這些都是全球頂尖大學在 NVIDIA 人工智慧實驗室裡,於人工智慧領域提出的突破性發展項目。未來幾日這些學校將在電腦視覺領域年度盛會 IEEE 電腦視覺與圖型辨識(CVPR)大會裡,向世人一一呈現重大研究成果。

史丹佛大學提出擬定運動策略更好的辦法;牛津大學研究團隊與 NEC 美國實驗室合作,解決自動駕駛車領域其中一項棘手問題;台灣大學也對診斷腦瘤提出辦法。

我們的 NVAIL 計畫輔導學生、提供自家研究員和工程師的協助,還獲得 DGX-1 人工智慧超級電腦業界最先進的 GPU 運算能力,讓這些人工智慧領域的先驅者不斷率領著時代浪潮向前邁進。當前全球有20所大學加入 NVAIL 計畫。

請繼續深入閱讀,以取得研究相關資訊。

治療腦瘤

台大資工系教授徐宏民認為在診斷腦癌方面,應有更好的辦法。

徐宏民說醫師不能只看惡性組織切片便做出診斷,得明白腫瘤四周的液體會在哪裡引發腦腫脹、得找出癌細胞是否已對任何組織造成不可逆的結果,還得掌握他們發現的一切,各種相關的尺寸、形狀和位置。這些資訊加總起來,才能協助他們為患者找出最佳的治療辦法。
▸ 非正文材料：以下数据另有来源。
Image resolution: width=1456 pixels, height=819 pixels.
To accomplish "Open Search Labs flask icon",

台灣大學團隊開發出一個非常有效率的方法來分割核磁共振成像,以便區分腫瘤及其週遭的組織組態。精選圖片:MRI 腦部圖片分割。提供者:台灣大學。

光靠核磁共振成像(MRI)無法解決如此複雜又棘手的問題。徐宏民表示醫師必須藉由四種方式來處理 MRI 影像和檢視各種數據,方能精確偵測各種組織。

徐宏民及其研究團隊使用 NVIDIA DGX-1 來訓練一套深度神經網路,一次分析這四種影像;他們也使用 DGX-1 來部署自己的深度學習模型,進行推論作業。
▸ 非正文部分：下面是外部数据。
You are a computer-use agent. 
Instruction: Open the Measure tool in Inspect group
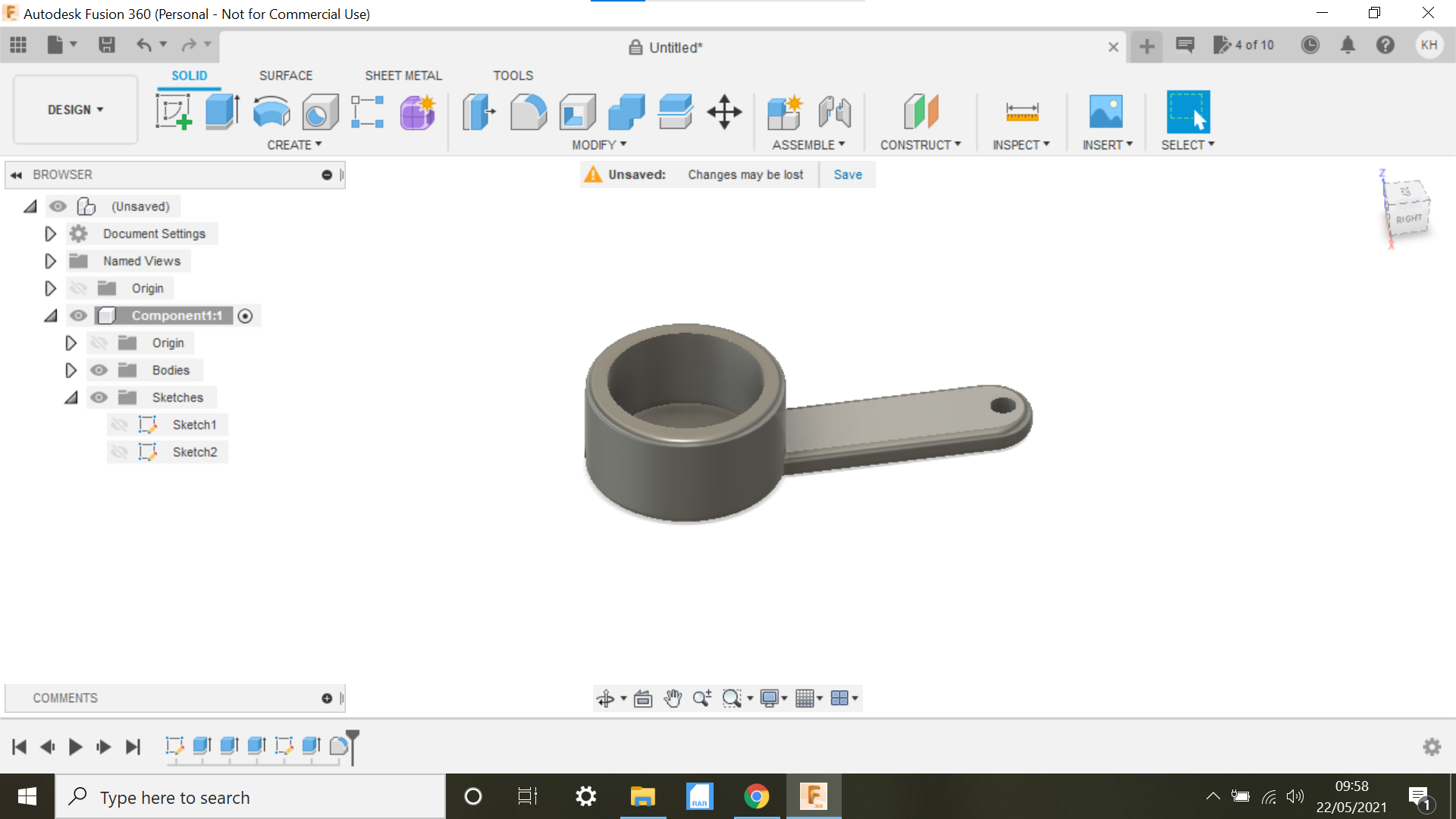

徐宏民並非將深度學習用於檢視腦組織影像的第一人,但據信他是將各種影像納入單一演算法裡的第一人。7月23日徐宏民及其他研究員將出席 CVPR 報告其研究成果。

提升自動駕駛車輛的安全性

複雜多元的行車環境使得自動駕駛技術推廣不易。車輛在繁忙的十字路口必須解讀紅綠燈和車道等靜態元素,且對行人、自行車騎士及其它車輛等動態物體作出回應。

由 NEC 美國實驗室與牛津大學領軍的一支研究團隊,旨於藉由訓練車輛預測複雜的行車環境,以提升行車安全。
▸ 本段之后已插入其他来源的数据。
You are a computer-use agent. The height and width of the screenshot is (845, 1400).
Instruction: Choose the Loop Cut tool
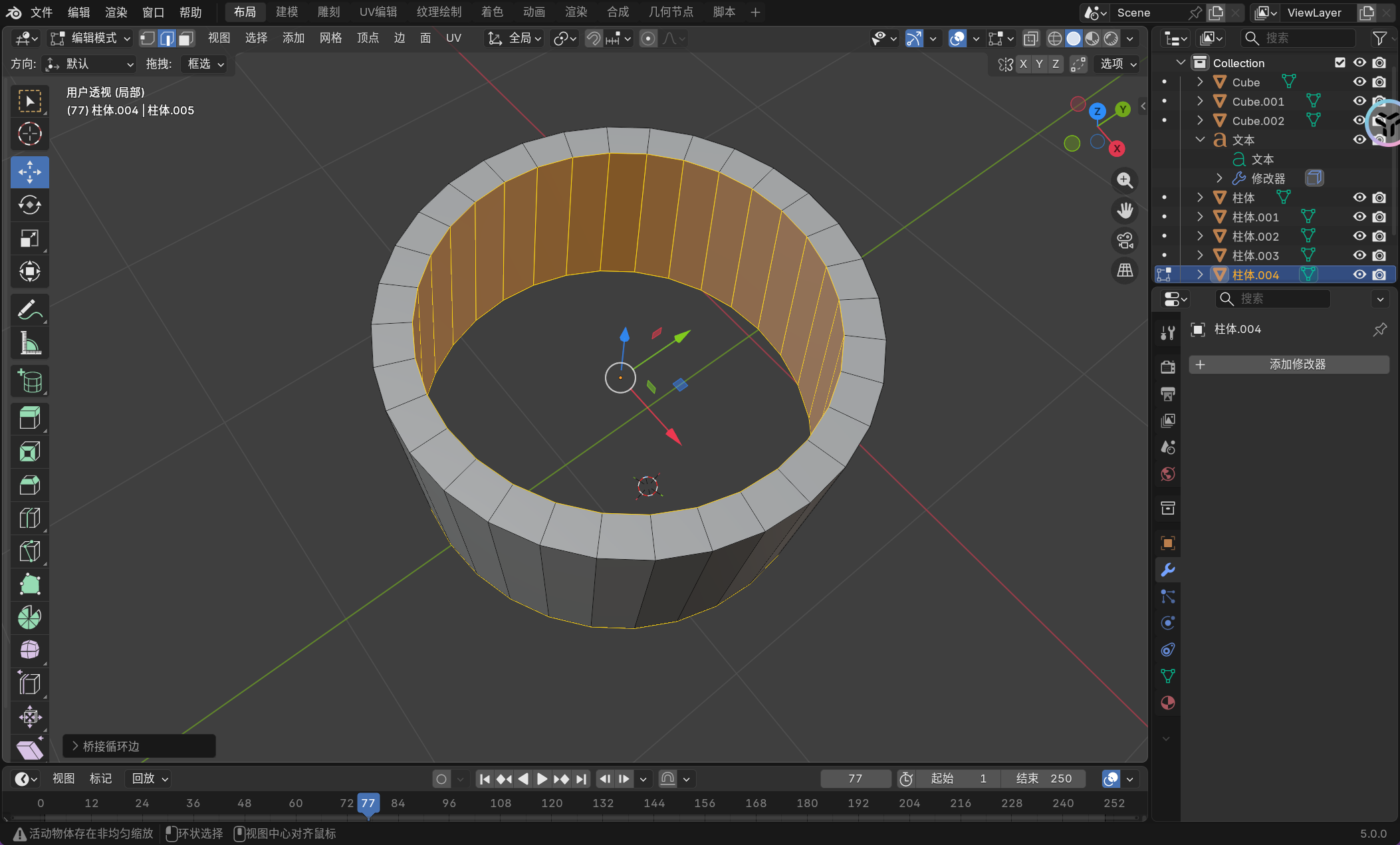point(29,519)
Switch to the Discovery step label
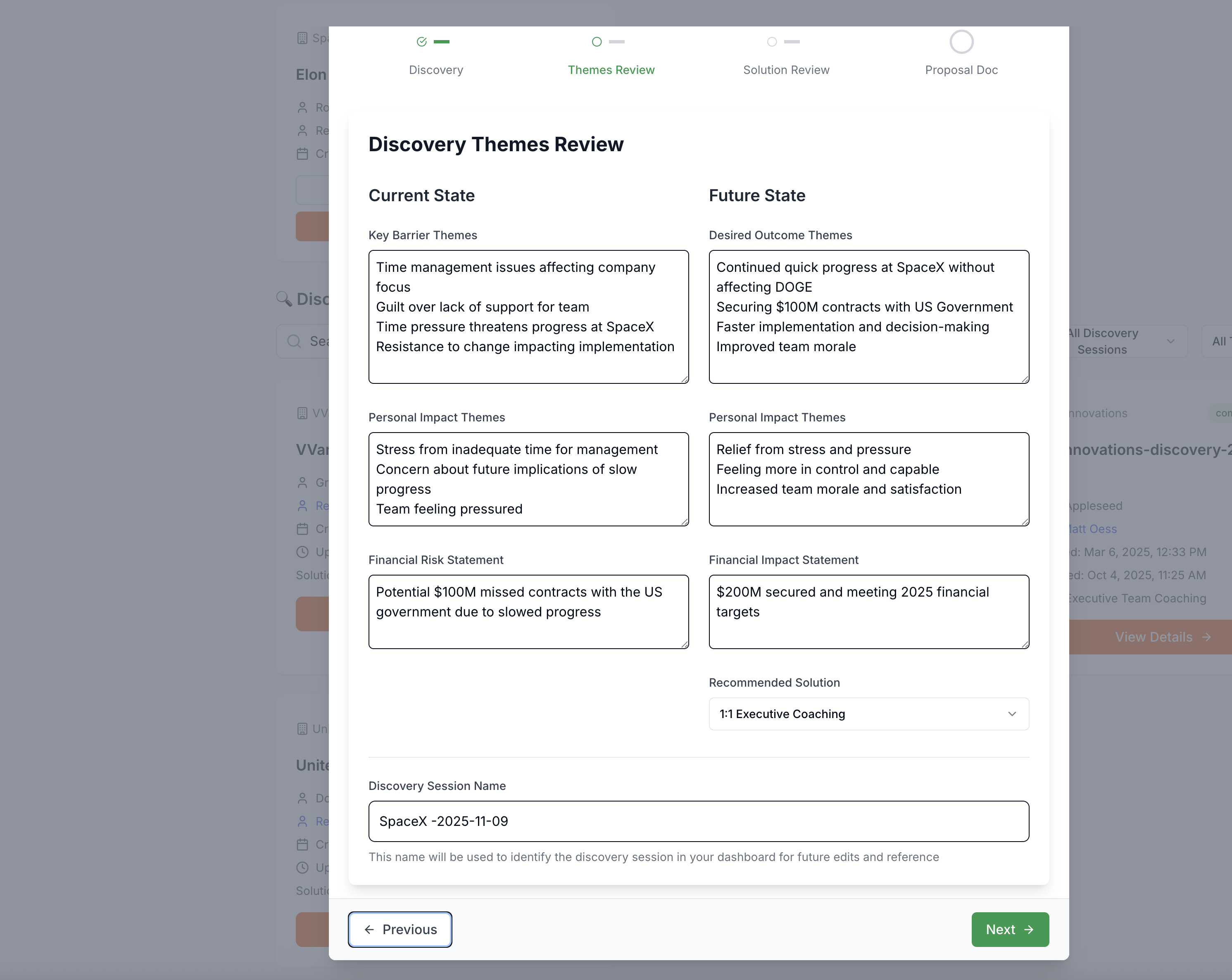The width and height of the screenshot is (1232, 980). point(435,70)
研究團隊運用深度學習發展出一套框架來預測靜態及動態元素的互動情況。這項框架跟許多現有方案的不同之處,在於不只是預測車輛或行人等物體在各點間的移動情況。

而是這套框架假設動態物體會四處亂走,對於最有可能發生的情況做出一連串的假說。它評估場景裡的脈絡環境(可能是繁忙的十字路口或人行道),以及相鄰物體的互動情況。

舉例來說,車輛會預想自行車騎士的多種前進路線,或是假設在路旁玩耍的孩童,他們的球可能會滾到路上或者孩童會因追球而衝向道路。

在建立多種假說後,此框架會對可能發生的情況做出策略性的預測內容。跟實際情況相比,證實這些預測相當準確。



學習曲線:該框架多次重複進行深度學習作業,預測內容(紅色)十分接近實際情況(藍色)。圖片提供:DESIRE 研究團隊。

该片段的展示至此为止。